What is needed is the exact text of each line in the listing below from the one with "This screenshot has height=186, width=804." up to and including the one with "Open the shopping cart icon", and no pictures.

__Input records__
((

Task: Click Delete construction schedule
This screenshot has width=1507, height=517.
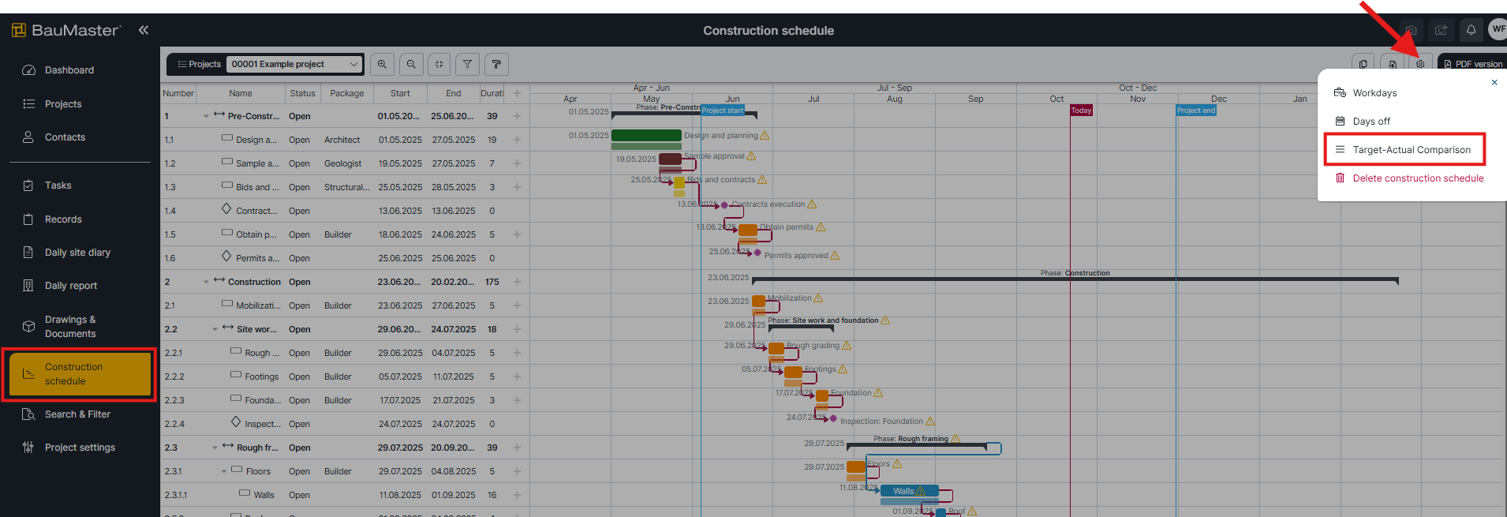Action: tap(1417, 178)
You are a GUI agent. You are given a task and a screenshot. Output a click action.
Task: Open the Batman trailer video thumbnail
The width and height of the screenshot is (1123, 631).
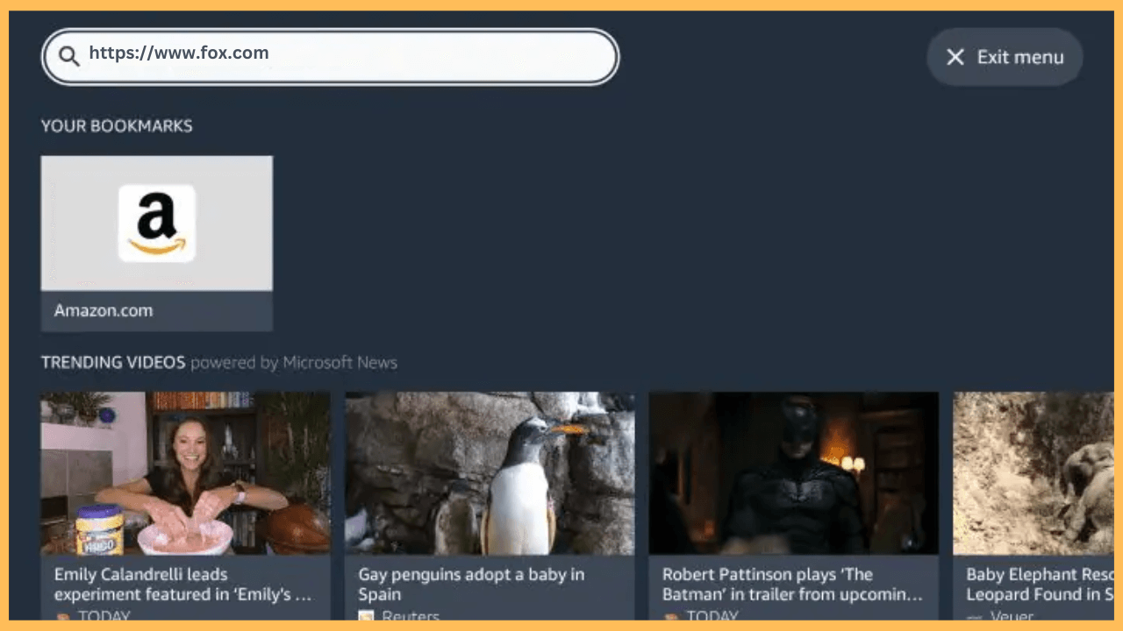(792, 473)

))
((

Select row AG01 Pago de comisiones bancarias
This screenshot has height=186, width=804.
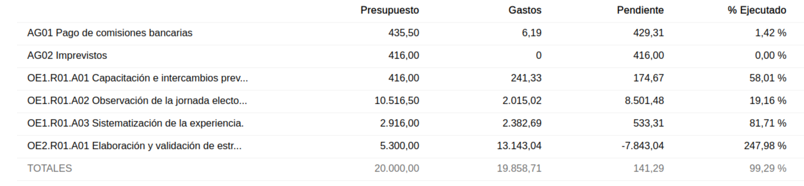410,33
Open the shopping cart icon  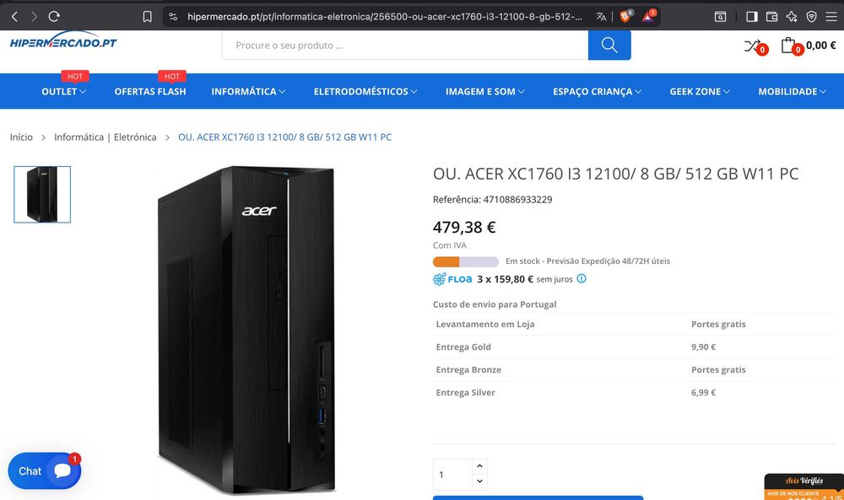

))

__Problem solution__
This screenshot has height=186, width=804.
410,33
Open the shopping cart icon  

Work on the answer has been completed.